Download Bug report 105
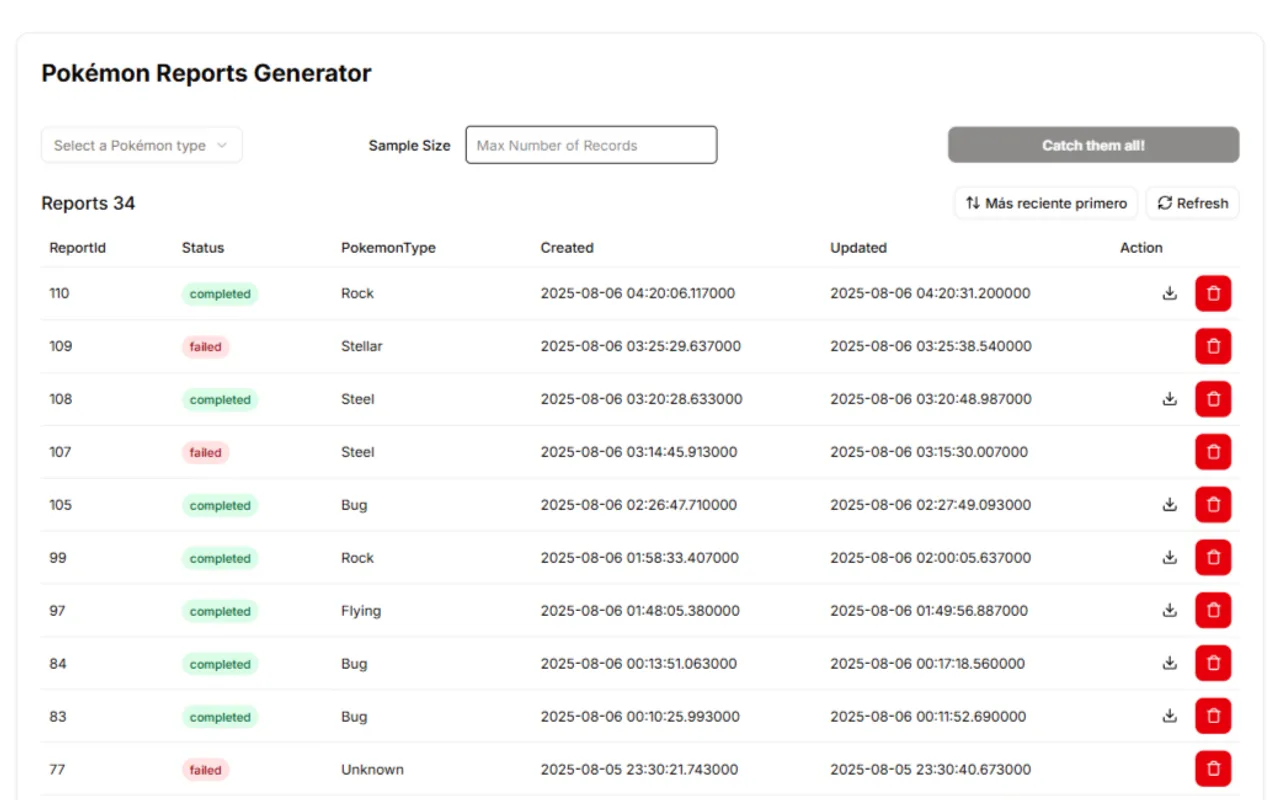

---

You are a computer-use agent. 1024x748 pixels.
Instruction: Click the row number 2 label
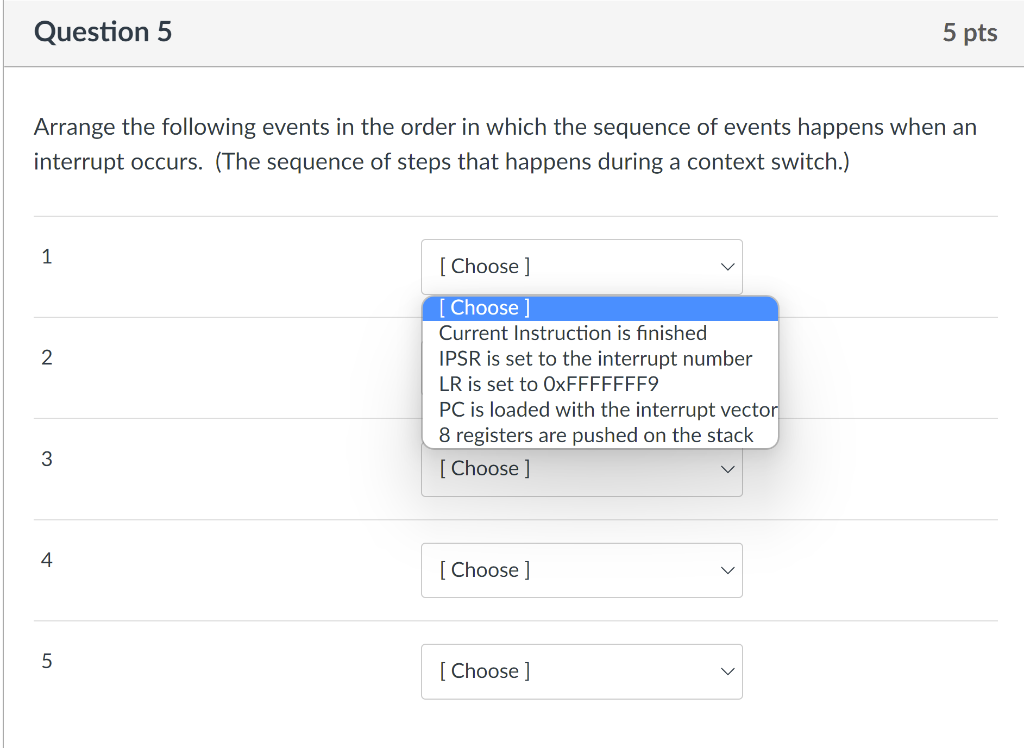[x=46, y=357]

---

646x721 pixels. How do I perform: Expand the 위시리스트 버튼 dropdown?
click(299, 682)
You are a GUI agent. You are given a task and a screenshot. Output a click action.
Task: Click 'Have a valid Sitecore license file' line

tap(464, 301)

> _Task directions_
Find each line in the listing above that contains "agent", and copy that line.

> _The answer_
You are a computer-use agent. 1024x748 pixels.
You are a GUI agent. You are given a task and a screenshot. Output a click action.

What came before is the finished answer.